Jakarta, EDITOR.ID,- Sidang kasus dugaan korupsi pengadaan helikopter angkut AgustaWestland (AW) 101 kembali digelar di Pengadilan Tindak Pidana Korupsi. Dalam sidang terungkap adanya “Dana Komando” dimana dana tersebut diperoleh dari pungutan kepada vendor yang memenangkan pengadaan barang dan jasa di TNI AU.
Hal ini terungkap dari pengakuan Bintara Urusan Bayar Markas Besar TNI Angkatan Udara (TNI AU) Sigit Suwastono. Ia dihadirkan dalam persidangan dugaan tipikor Heli AW101 hari ini. Sigit adalah seorang tentara aktif yang bertugas sebagai pemegang kas di Mabes TNI Angkatan Udara.
Kepada Majelis hakim, Sigit Suwastono mengakui sudah terbiasa mengurus dana komando, meskipun hal tersebut tidak ada dalam nomenklatur.
“Dako (dana komando) tidak ada di nomenklatur, tapi kami dari 2013 sudah menangani itu, dari dulu-dulu sudah 4 persen,” kata Sigit Suwanstono yang menjadi saksi pada sidang di Pengadilan Tindak Pidana Korupsi (Tipikor) Jakarta, Senin.

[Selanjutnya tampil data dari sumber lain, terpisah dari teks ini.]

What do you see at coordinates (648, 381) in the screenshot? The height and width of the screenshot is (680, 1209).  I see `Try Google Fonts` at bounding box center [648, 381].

Dalam dakwaan Irfan disebutkan ada dana komando (DK/Dako) ditujukan untuk Kepala Staf Angkatan Udara (Kasau) periode 2015-2017 Agus Supriatna senilai Rp17,733 miliar dari Irfan Kurnia.
Jumlah tersebut adalah 4 persen dari pembayaran tahap pertama untuk PT Diratama Jaya Mandiri, yaitu senilai Rp436,689 miliar dari total seluruh pembayaran Rp738,9 miliar.
“Tapi, dako itu sebenarnya apa, saya juga tidak mengerti. Dako bersumber dari tagihan yang mengajukan kontrak atau tagihan yang lain,” ujar Sigit dihadapan Majelis Hakim yang memeriksanya.
Kasus korupsi pengadaan Heli AW di TNI AU pada tahun 2016 itu merugikan keuangan negara sebesar Rp738,9 miliar.
Sigit mengaku bahwa dirinya tidak ditugaskan atasan secara khusus untuk meminta dana komando sebesar 4 persen ke vendor, tetapi hal tersebut sudah lumrah terjadi.
“Dana komando di nomenklatur tidak tercatat, tapi kok diurusi? Apakah ada catatan administrasi dana keluar masuk atau sumber-sumber dananya? Kalau dana komando tidak ada di nomenklatur lalu pencatatan 4 persen dalam bentuk apa?” tanya Ketua Majelis Hakim Djumyanto.
“Secara aturan memang tidak ada karena itu rutinitas dari dulu-dulu,” jawab Sigit.
“Tercatat penggunaannya untuk apa?” tanya Hakim Djumyanto.
“Penggunaannya untuk apa tidak tahu, Kaur Yar Pekas yang lebih tahu,” jawab Sigit.
“Tugas saudara apa? Masa tahu masuk tidak tahu keluarnya? Bingung jawabnya? Makanya jujur saja, bisa dijawab jujur?” tanya Hakim Djumyanto lagi.
“Kami dari awal tugasnya mencairkan dan membayarkan, untuk penggunaan spesifik saya tidak tahu,” jawab Sigit.